What happened to the honour system?

Par Jessica Murphy le 2 octobre 2008

Revenu Quebec has  played hardball for far too long. According to a partner and chartered accountant with a prominent Canadian financial management firm, the provincial revenue ministry has dropped the honour system and started to treat the average citizen like a crook.

“Revenu Quebec is issuing notices of assessment to taxpayers based on “how they feel in the morning,” he said. In conversations he has had with the ministry, they admitted to inflating amounts so the recipient “moves their ass,” he said. But these imaginary numbers have real consequences.

 

Case 1:

A Montreal resident opened a cafe in St-Leonard in November 2004. The restaurant went out of business in May 2005 - it was open only seven months. The owner completed his sales tax returns but never filed a corporate tax return due in part to the prohibitive costs of getting a corporate return professionally prepared which costs roughly $1,500.

However, last September he received a notice of assessment for 2004 through 2006 totaling $31,500 and that required him to pay within 20 days even though his sales tax returns proved he owed no tax - something the government could have verified if they’d checked their own files.

“The information seems to travel only when it’s to their benefit,” his accountant said. In fact, information is shared widely between government agencies. For example, Revenu Quebec shares its data with the Régie des rentes du Québec which allows them to calculate retirement pensions and with the Régie de l’ assurance maladie du Québec so it can determine eligibility for the Québec prescription drug insurance plan.

Further, Revenu Québec has reached agreements with police forces and other public bodies, such as the Commission de la construction du Québec and the Régie du bâtiment du Québec.

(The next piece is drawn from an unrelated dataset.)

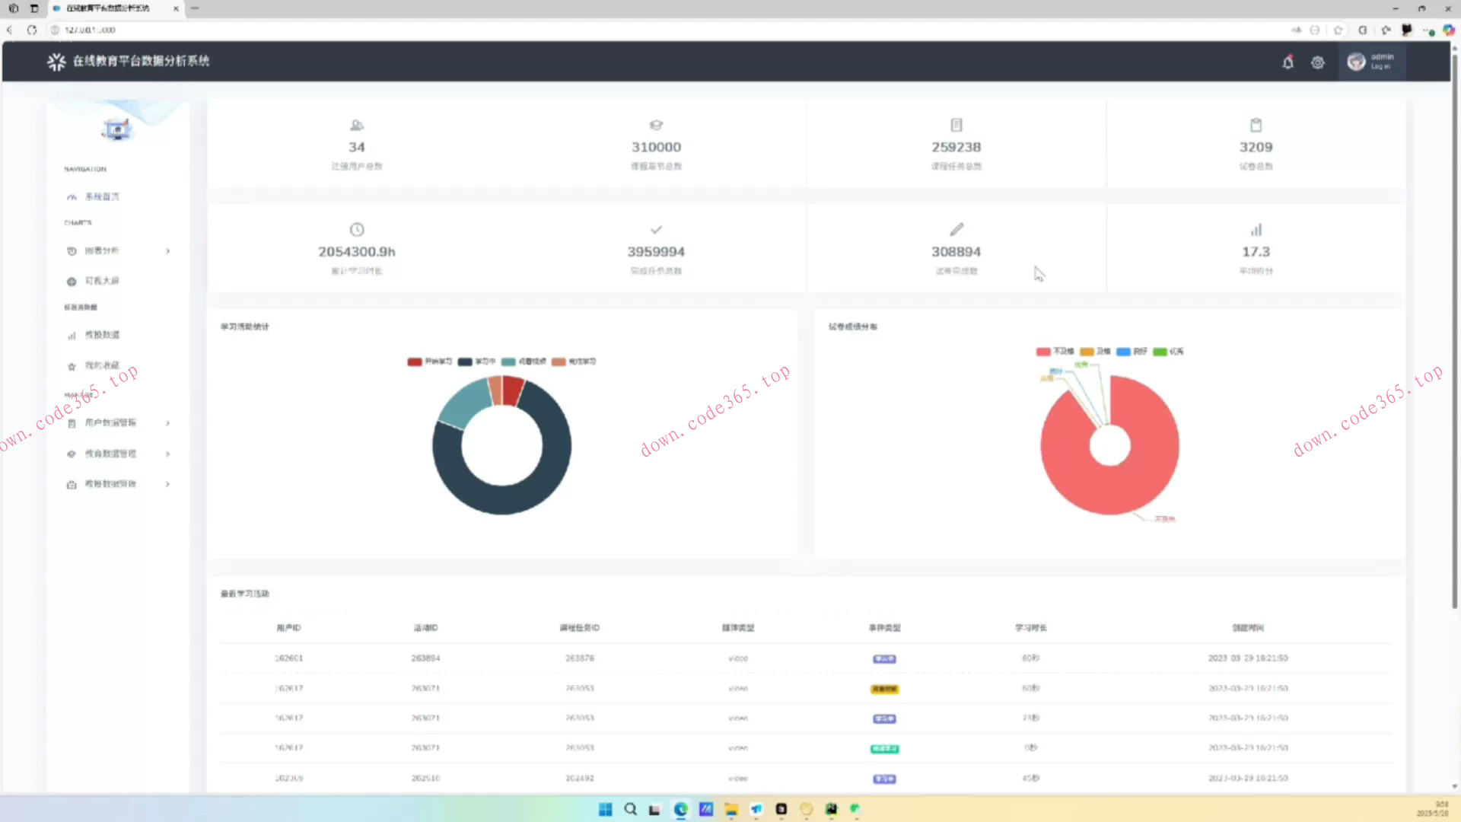
Task: Click the bar chart icon above 17.3
Action: click(x=1256, y=229)
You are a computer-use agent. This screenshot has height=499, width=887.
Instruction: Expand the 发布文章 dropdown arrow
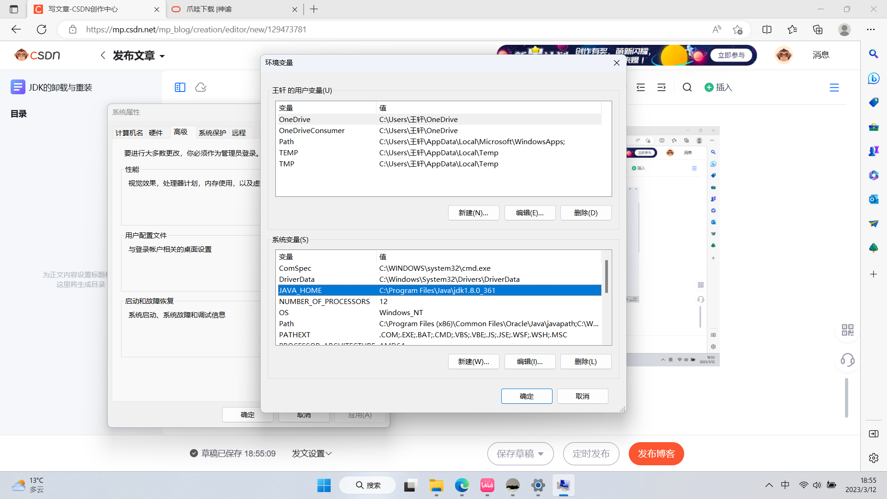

If the taxpayer doesn’t react quickly enough to the notice of assessment by either filing a return or a notice of objection, the government can - and will - seize the taxpayer’s account.

Case 2:

A 75-year-old Italian non-resident left Canada in 2002 and was cleared of filing tax returns by the federal government in 2003. But the pensioner received an assessment from Revenu Quebec this February for 2004 through 2006, claiming he owed the provincial government $5,329.44 in unpaid taxes.

By March the provincial government had seized his account. His accountant was able to prove he was a non-resident and by June 2008 the government removed the freeze on the account but has yet to return the $5,329.44.

In 2007 and 2008, Revenu Quebec has seized either the bank accounts, a percentage of a salary, or a the personal property of 54,811 Quebecers.

Another concern for the chartered accountant is the increasing rigidity in how the ministry is applying their rules. “It’s not right for the taxpayer,” he said. “Let’s not forget we’re on an honour system here.  And it costs money to prove honesty.”

 

Case 3:

A couple ran a daycare that closed down in 2006. Their company was audited in September 2006 for 2002 thorough to 2004. They had filed their tax returns but Revenu Quebec disagreed with the amounts of income they claimed.

The ministry auditor disallowed a series of expenses that ballooned their income that the assessment was based on. For example, the couple claimed their income in 2002 was $15,505. The new assessment set it at $37, 766. In 2003 they claimed an income of $18, 002. It was  increased to $48, 381. The $12, 679 in income for 2004 was assessed instead at $60, 777.

In October 2007, the government sent another assessment for 2005 and 2006. Again, the income had been increased: from the $9,256 to $70, 620 for the former and from $7,325 to $60, 777 for the later.

In total, the government said the couple owed $56,749.16 in back taxes.

In December of 2007, their accountant demanded an audit report that detailed why the ministry had discounted certain expenses. He found the auditor had rejected a series of receipts that would usually be accepted. This included a statement of account from Imperial Oil, the company that provided the daycare with its heating oil. Revenu Quebec was asking instead for individual invoices from each transaction with the company.

After the accountant filed a notice of objection to the new assessments, the government dropped the assessments to close to the original amount claimed by the couple. They’re still waiting to have other receipts, including from the oil company, approved.

The accountant noted that the Canada Revenue Agency was “much more customer service oriented.”

Their auditors are there to help the taxpayer, he said, and are far less quick to act in a seizure manner.

In fact, elsewhere in Canada, personal income taxes are only paid at a federal level under the auspices of the CRA.

Since 1954, under the government headed by former Premier Maurice Duplessis, Quebec began to levy income tax on its citizens. The goal was increased autonomy and to retain more spending power for the province. Quebec is the only province which levies income tax on individual citizens. Alberta and Ontario both collect corporate income tax.